*Work instructions:* Reproduce the listing from its beginning through the line containing "The width and height of the screenshot is (734, 776).", switching "GUI agent" to "desktop agent" and keeping every other word unchanged.

Entries drawn from a collection:
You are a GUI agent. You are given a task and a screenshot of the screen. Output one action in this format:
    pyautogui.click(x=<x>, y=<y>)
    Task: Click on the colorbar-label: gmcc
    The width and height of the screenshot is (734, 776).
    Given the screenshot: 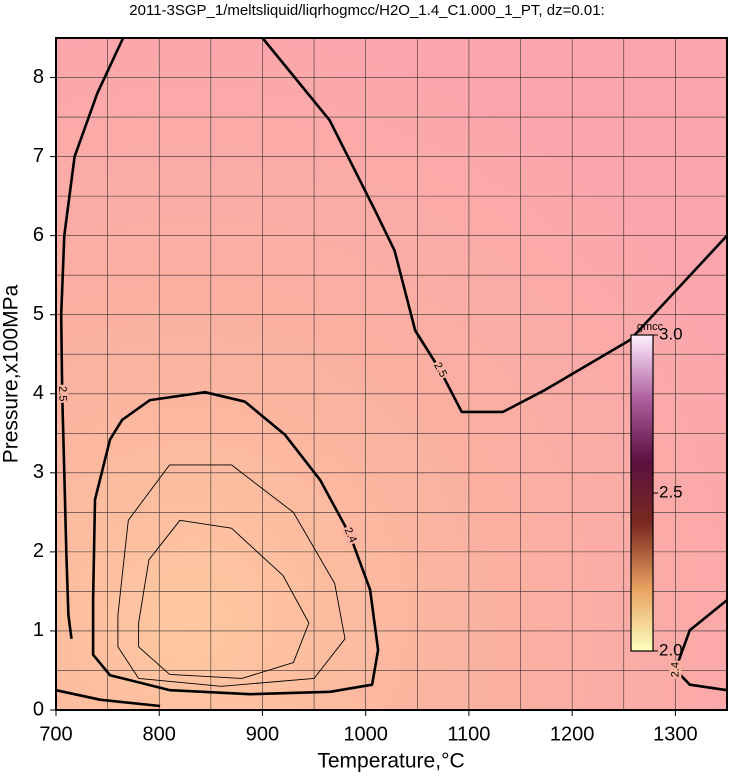 What is the action you would take?
    pyautogui.click(x=650, y=327)
    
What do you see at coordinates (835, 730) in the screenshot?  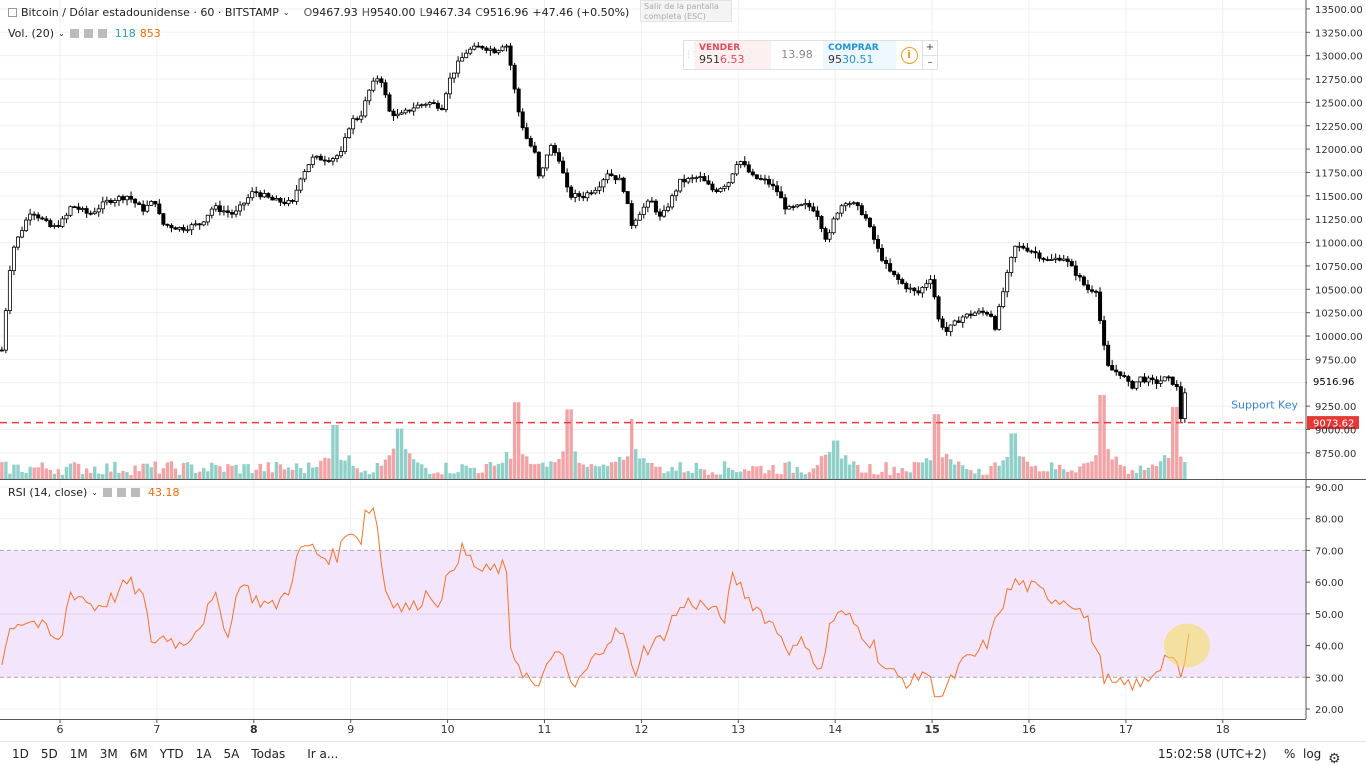 I see `x-tick-label: 14` at bounding box center [835, 730].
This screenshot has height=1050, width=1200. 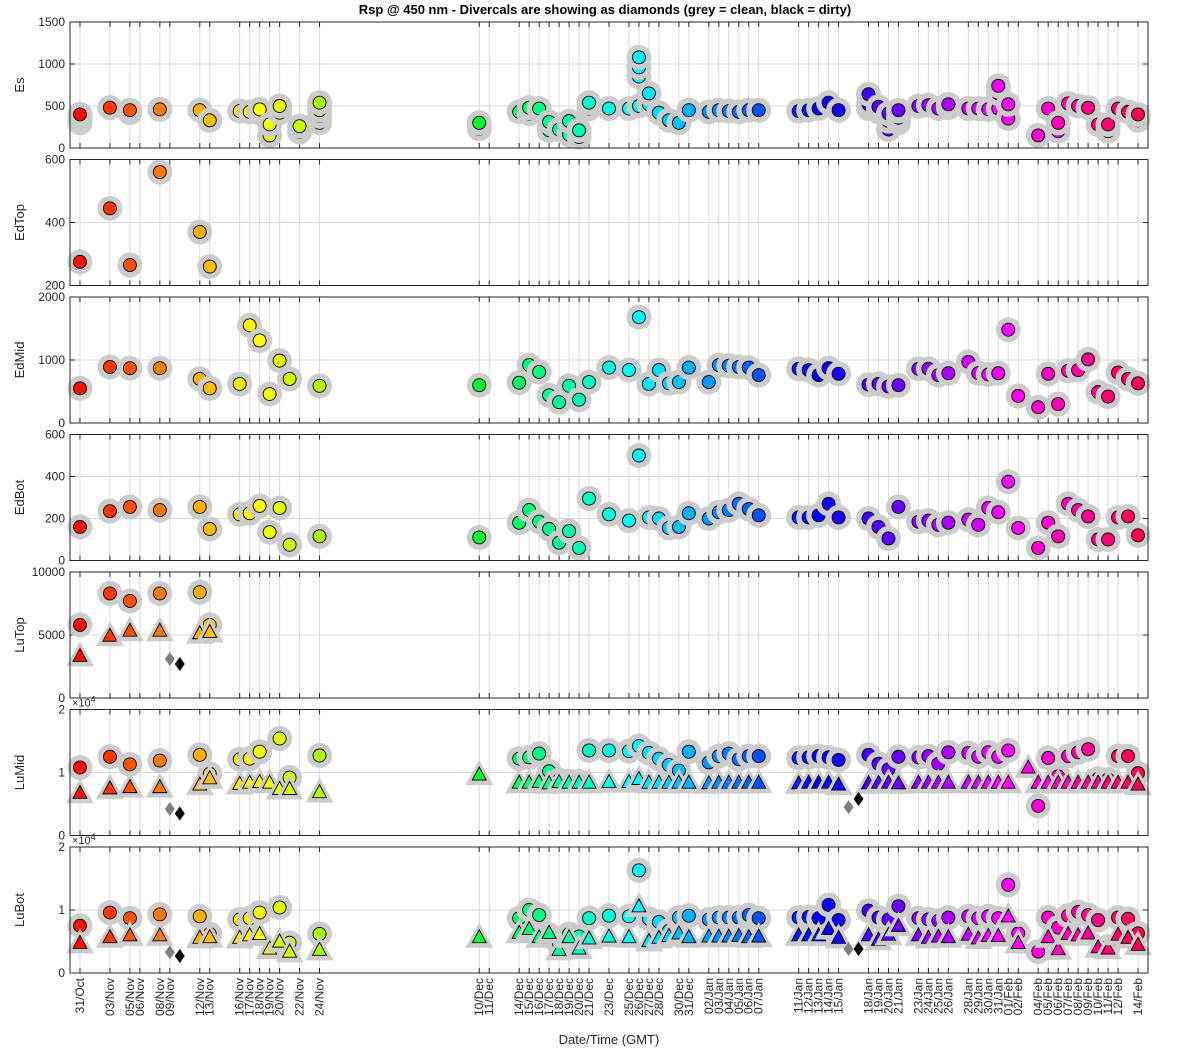 What do you see at coordinates (988, 996) in the screenshot?
I see `x-tick-label: 30/Jan` at bounding box center [988, 996].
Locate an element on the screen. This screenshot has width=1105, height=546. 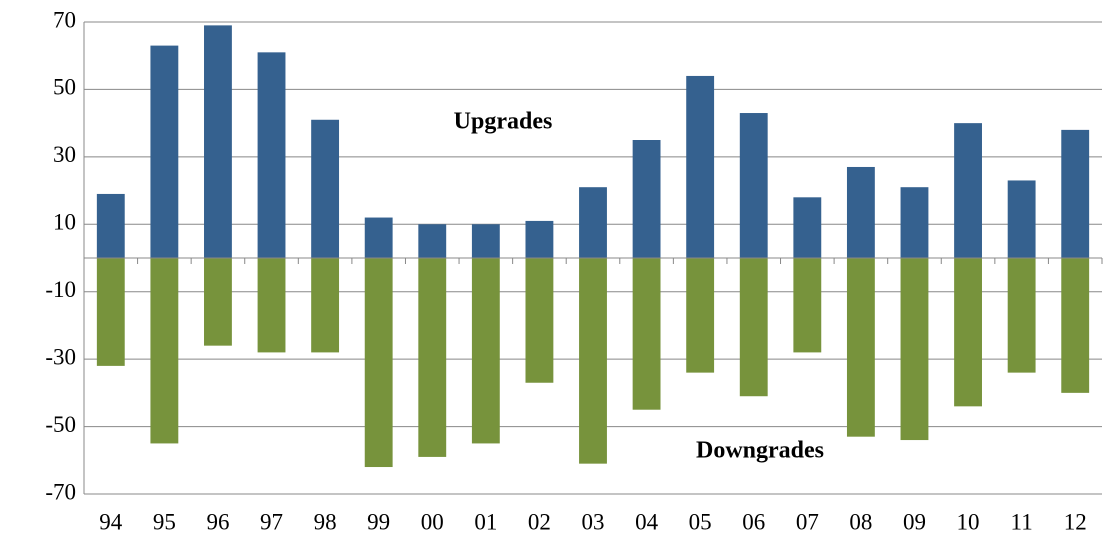
x-tick-label: 06 is located at coordinates (754, 522).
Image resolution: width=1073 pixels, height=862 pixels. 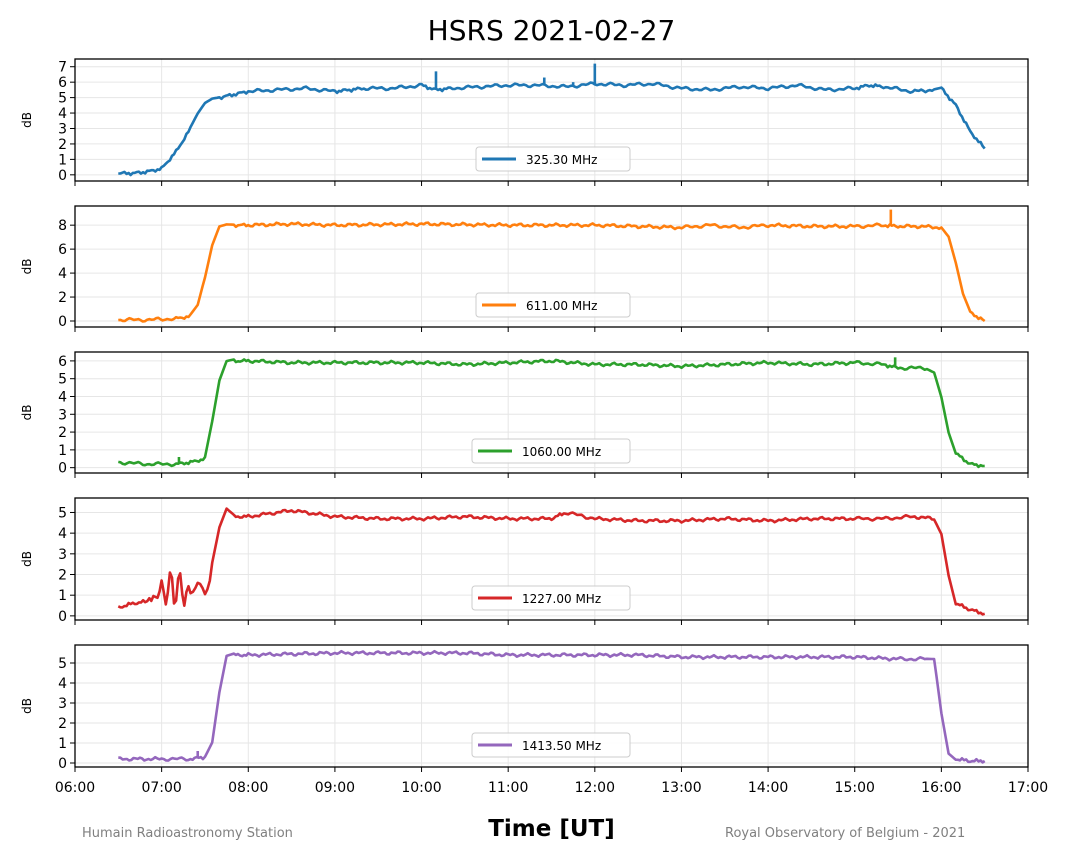 I want to click on x-axis-label: Time [UT], so click(x=552, y=829).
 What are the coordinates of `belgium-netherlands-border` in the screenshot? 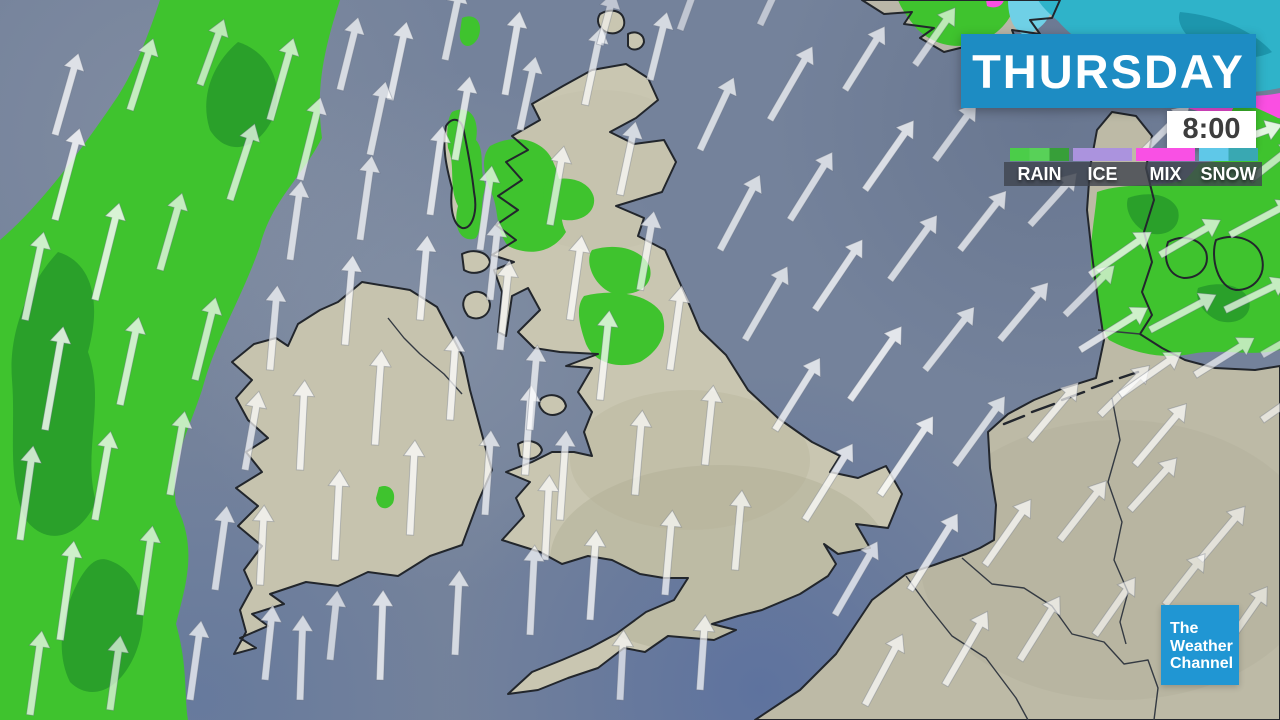 It's located at (1060, 638).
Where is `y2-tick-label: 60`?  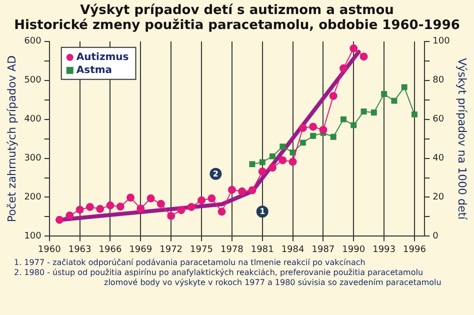
y2-tick-label: 60 is located at coordinates (438, 120).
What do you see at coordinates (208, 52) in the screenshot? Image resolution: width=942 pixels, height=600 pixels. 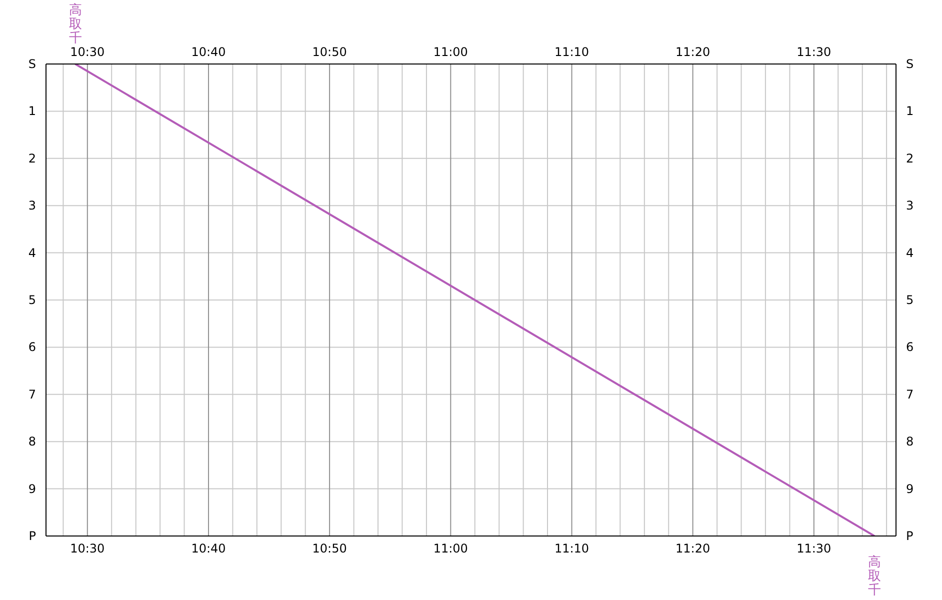 I see `x-tick-label: 10:40` at bounding box center [208, 52].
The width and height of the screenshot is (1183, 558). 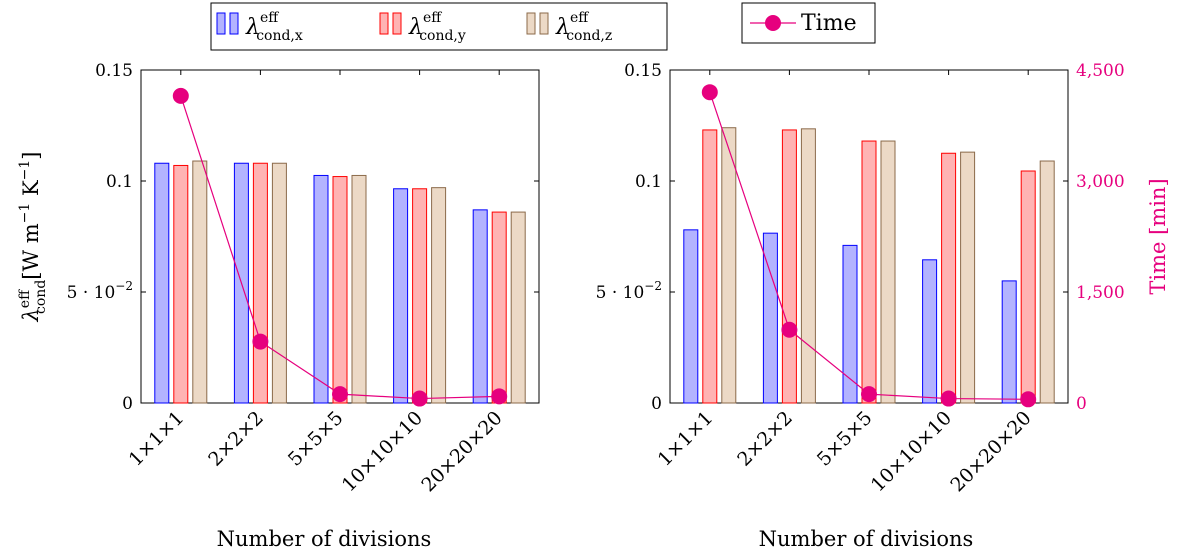 What do you see at coordinates (584, 27) in the screenshot?
I see `legend-label-z: λeff cond,z` at bounding box center [584, 27].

*Exercise output:*
You are a desktop agent. You are given a task and a screenshot of the screen. Output one action in this format:
    pyautogui.click(x=<x>, y=<y>)
    Task: Click on the colorbar-label: gmcc
    The width and height of the screenshot is (734, 776).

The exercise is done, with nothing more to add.